Такое вот я делаю маленькое историческое расследование, которое совсем не радует.

Само собой получается, что остаток дня мы проведем с учителем и у него же в доме и останемся ночевать.

— А это удобно? — на всякий случай спрашиваю я.

— Ну конечно. У меня жена, и дочка в десятом классе, а в остальном, — и он как-то запнулся, — я надеюсь на понимание.

Наверное, думаю я просто и плоско, — старший сын какой-нибудь пьяница запойный.

И мы идем.

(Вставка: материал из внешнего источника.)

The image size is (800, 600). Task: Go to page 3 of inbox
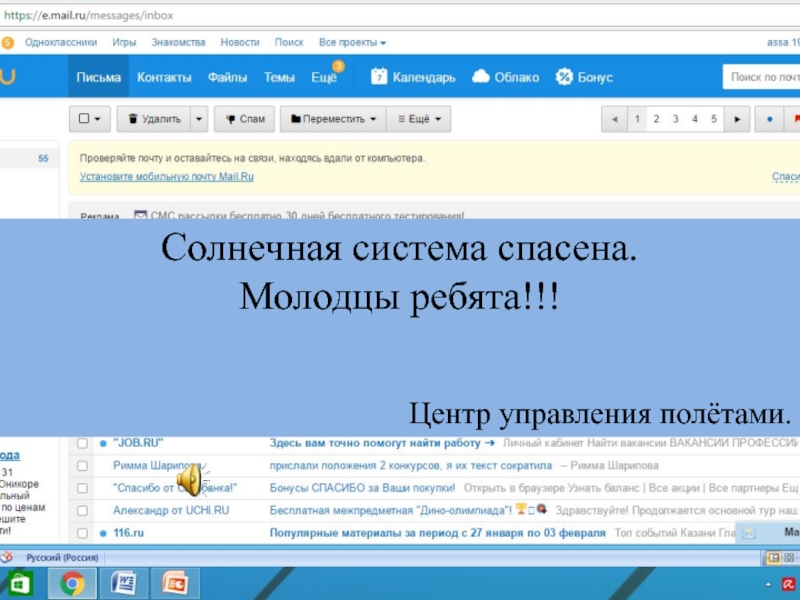[x=676, y=119]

На порог выходят жена и дочка, и следом за ними — не запойный пьяница, а худенькая черноволосая девушка с неслушающимися движениями рук и ног и странным, но ласковым лицом — старшая дочь Таня. Тане двадцать пять лет, и у нее тяжелейший церебральный паралич — диагноз, который не оставляет надежды ни у кого. Таня почти не говорит, вернее, не говорит в нашем понимании, — у нее есть свой язык, нам недоступный. Она очень послушная, аккуратная, помогает как умеет маме и сестре накрыть стол на веранде, радуется гостям, и можно только догадываться, каких любви и терпения это стоило.

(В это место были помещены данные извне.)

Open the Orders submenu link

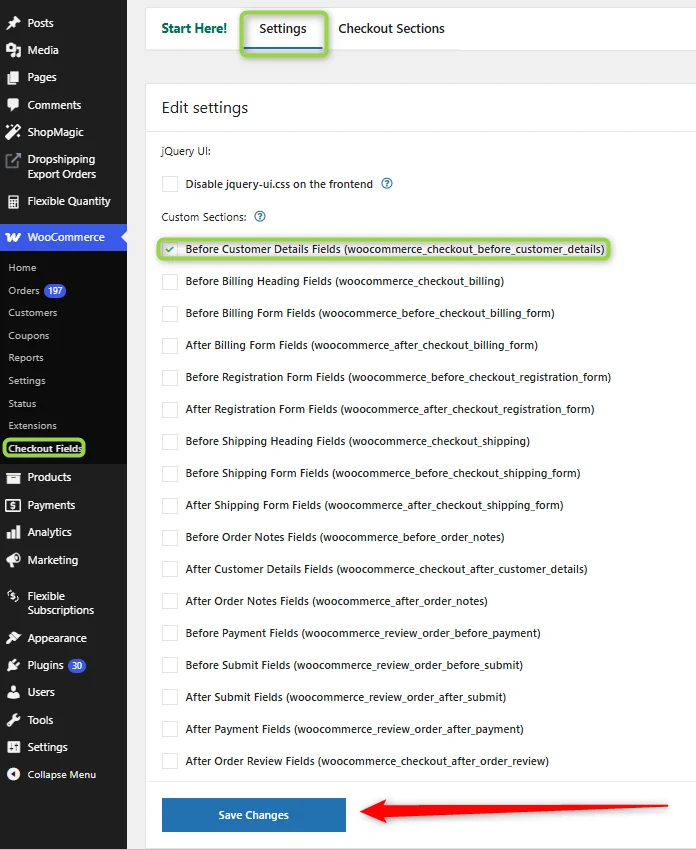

Мне очень интересна реакция детей: Антон как-то отстраняется, Игнат явно чувствует себя не в своей тарелке, и лишь Филипп все время пытливо наблюдает за Таней, пробует с ней говорить и играть, пытаясь постичь какую-то особую тайную жизнь ее духа…

Маленькая худенькая Аня, жена учителя, рассказывает:

— Мы ведь лет до семи не оформляли инвалидность, не то что надеялись на что-то, а вот просто не были к этому готовы, все оттягивали, потом оформили — о-о-о, как нам многие потом этой Танькиной пенсией тыкали. Так мне всегда обидно было, и я думала: а вы бы вот взяли бы себе по такой вот Таньке, помыкались бы, обливаясь слезами… Так ведь понятно, что никто бы не взял.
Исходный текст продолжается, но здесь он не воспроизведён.